▸ **RECORDS FOR THIS TASK**:
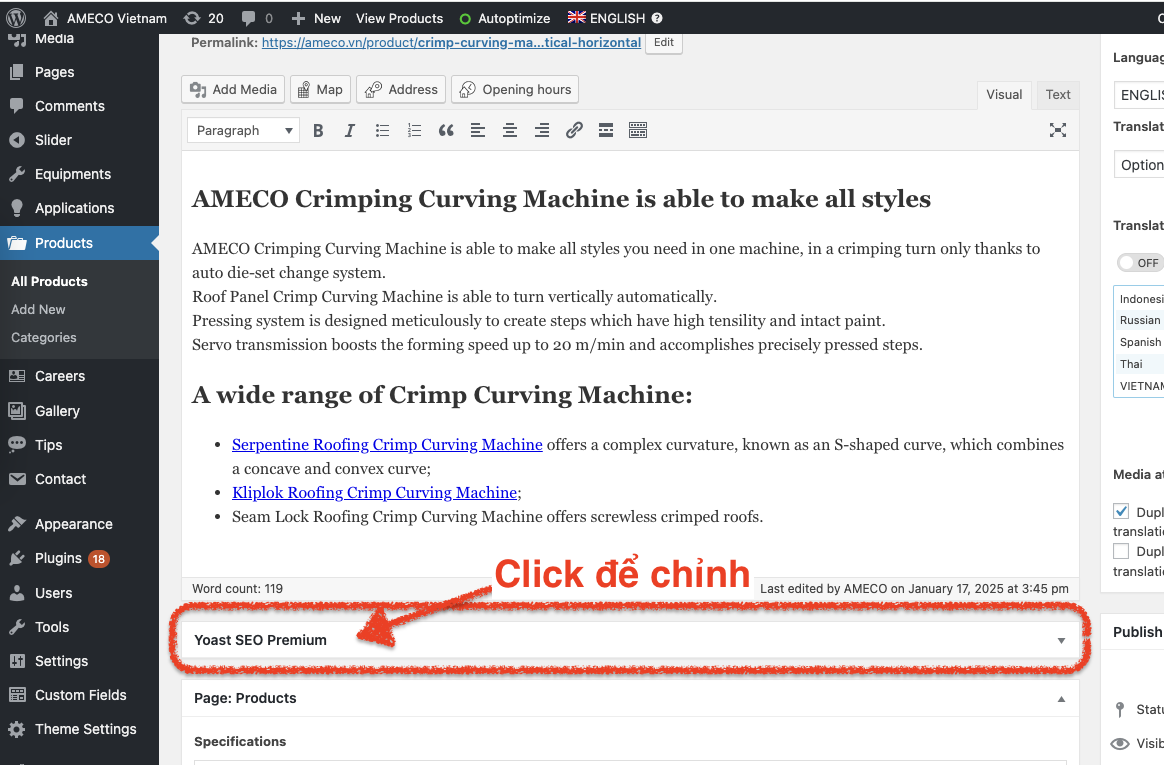Insert Read More tag icon
1164x765 pixels.
[605, 130]
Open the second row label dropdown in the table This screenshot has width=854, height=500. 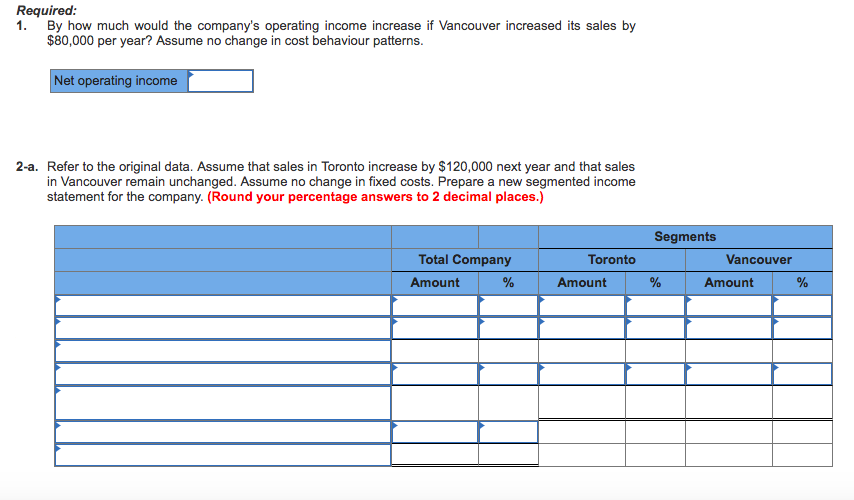point(223,328)
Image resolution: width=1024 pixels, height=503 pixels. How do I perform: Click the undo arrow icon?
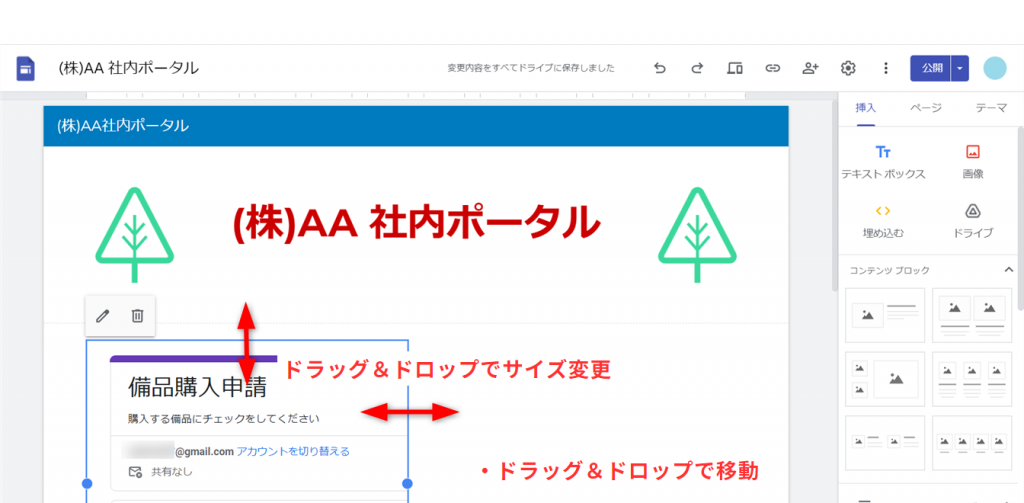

▸ **INSTRUCTIONS TO FOLLOW**: Which lines in the records above contain the string "pixels"? Report each of them in full.

▸ **COMPLETED EXERCISE**:
1164x765 pixels.
Image resolution: width=1024 pixels, height=503 pixels. How do I perform: Click the undo arrow icon?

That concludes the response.